— Data under study —
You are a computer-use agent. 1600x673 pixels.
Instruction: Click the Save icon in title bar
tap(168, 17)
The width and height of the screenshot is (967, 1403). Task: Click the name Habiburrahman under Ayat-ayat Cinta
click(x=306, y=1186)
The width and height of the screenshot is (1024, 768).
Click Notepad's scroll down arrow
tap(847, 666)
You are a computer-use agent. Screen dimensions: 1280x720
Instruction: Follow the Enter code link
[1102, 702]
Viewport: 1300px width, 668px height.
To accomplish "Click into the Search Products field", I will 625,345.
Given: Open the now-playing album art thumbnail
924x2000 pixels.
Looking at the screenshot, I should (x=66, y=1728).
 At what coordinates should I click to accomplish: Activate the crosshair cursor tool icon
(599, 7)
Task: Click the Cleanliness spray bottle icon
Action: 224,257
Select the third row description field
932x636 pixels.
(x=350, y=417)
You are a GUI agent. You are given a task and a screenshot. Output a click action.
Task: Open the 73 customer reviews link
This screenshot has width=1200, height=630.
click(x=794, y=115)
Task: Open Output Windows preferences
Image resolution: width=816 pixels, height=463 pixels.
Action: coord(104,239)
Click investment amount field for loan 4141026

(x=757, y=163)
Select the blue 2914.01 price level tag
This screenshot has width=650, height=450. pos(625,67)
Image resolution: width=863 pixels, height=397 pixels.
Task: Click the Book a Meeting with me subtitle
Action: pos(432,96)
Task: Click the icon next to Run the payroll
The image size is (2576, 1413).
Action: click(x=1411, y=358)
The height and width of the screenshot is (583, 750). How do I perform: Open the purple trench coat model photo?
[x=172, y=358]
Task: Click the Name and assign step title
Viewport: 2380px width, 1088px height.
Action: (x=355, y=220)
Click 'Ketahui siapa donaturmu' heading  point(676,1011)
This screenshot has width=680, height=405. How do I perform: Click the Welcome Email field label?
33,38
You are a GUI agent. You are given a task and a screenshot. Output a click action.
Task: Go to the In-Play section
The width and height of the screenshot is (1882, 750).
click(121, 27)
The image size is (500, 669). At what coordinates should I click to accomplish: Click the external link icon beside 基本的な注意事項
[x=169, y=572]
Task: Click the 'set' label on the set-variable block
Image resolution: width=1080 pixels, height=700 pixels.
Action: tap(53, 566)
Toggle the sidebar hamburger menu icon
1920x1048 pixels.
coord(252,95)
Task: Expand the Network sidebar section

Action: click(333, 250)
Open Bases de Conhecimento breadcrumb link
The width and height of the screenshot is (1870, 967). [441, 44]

— Activity —
In the entries above, find each line with the word "computer" and return it.

— Response area —
You are a computer-use agent. 1600x673 pixels.
You are a computer-use agent. Screen dimensions: 1280x720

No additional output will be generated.